Fahey put the pilgrim from his mind and knelt to examine the tracks. To his great disappointment, the prints were diamond-shaped and spaced to suggest the short, even gait of coyotes as opposed to dogs. The dogs’ tracks would be rounder and farther apart. There would also be more of them. There were four dogs in the pack Fahey was hunting. He guessed the impressions before him to have been made by no more than two animals. He rose unsteadily in the soft sand. He’d glimpsed the tracks in his headlights from the opposite bank, then driven around for a closer look, slow going in the old valley’s predawn Stygian gloom, his clutch beginning to smoke as the truck churned through the long beach in approach to the mouth of the river. He stared after the tracks as
they veered into the dunes before losing themselves in shadow. Fahey considered himself a competent tracker. That he had been chasing the same four dogs for the better part of a week did not speak positively for his state of mind or, by extension of that logic, portend well for the future.

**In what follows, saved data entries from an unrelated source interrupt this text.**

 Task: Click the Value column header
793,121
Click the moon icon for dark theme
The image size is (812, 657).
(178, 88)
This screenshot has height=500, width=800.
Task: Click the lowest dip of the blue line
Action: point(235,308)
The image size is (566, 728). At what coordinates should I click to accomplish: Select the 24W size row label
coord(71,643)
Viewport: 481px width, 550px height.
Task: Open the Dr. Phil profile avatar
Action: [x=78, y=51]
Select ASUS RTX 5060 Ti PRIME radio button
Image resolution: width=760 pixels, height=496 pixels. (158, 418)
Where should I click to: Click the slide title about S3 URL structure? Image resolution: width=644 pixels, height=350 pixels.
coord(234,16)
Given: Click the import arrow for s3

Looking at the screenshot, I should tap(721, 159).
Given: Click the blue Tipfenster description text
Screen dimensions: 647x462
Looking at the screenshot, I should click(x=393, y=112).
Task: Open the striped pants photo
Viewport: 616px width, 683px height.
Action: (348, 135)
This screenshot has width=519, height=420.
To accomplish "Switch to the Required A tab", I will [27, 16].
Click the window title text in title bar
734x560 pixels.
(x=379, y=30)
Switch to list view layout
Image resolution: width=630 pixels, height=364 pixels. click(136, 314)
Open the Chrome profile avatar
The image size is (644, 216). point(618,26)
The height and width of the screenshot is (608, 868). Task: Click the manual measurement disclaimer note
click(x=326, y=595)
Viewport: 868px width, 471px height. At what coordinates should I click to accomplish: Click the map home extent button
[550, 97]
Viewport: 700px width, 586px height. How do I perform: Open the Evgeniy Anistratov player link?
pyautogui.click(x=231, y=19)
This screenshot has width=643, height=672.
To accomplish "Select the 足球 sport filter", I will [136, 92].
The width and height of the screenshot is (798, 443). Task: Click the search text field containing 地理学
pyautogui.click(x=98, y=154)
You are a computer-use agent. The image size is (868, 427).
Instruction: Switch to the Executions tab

He walked the short distance to his truck, a battered 1981 Toyota, nearly half as old as Fahey himself, of indiscernible color. The bed was a jumble of poorly maintained tools, a variety of traps, nets, and poles, remnants of a time when these sorts of outings had been what he’d done to earn a living. His preferred method of dealing with feral animals had always been to trap them and he’d hoped to catch one or more of the dogs in the same way. He had accordingly run two dozen cages and another half dozen leg holds. The leg hold traps were, strictly speaking, illegal in the state of California but Fahey was not anticipating complaints. The dogs were an unusually bad lot and Fahey could not remember any quite like them. Already they had mauled a border patrolman and wiped out a dozen of the least-tern nests. They had also killed an old female coyote that had managed to snare herself in one of the illegal traps.

Fahey took a bottle of water from the cooler near the tailgate in the bed of his truck. The drug had left his mouth dry as cotton. He uncapped the bottle and drank. At his back the lights of Imperial Beach still flickered above the grasses of the great saltwater estuary that formed the northwest corner of the valley. Before him, across a wide swath of land known as Border Field State Park, were the dark cliffs of the Mexican mesas, the lights of Las Playas de Tijuana, and the great rounded edge of the Tijuana bullring, which might, he thought, in the aqueous coastal airs, have passed for the mother ship of some extraterrestrial and conquering race, settled there to survey its holdings. East lay the bulk of the valley, still dark with shadow. To the west, however, a thundering Pacific had begun to catch fire in the early light as Fahey looked to the sea. He had
begun to think about the coyote he had trapped and was trying not to. He studied glassy swell lines beyond crackling shore break and churning lines of white water, sweeping south toward the fence and the beaches beyond. The animal had tried unsuccessfully to chew off its own foot in an effort to escape its fate. Seeking to drive the image from his mind, Fahey called forth the admonition of Mother Maybelle Carter, to keep on the sunny side of life. Unhappily, his gaze swung south, toward the mesas and their blood-soaked canyons.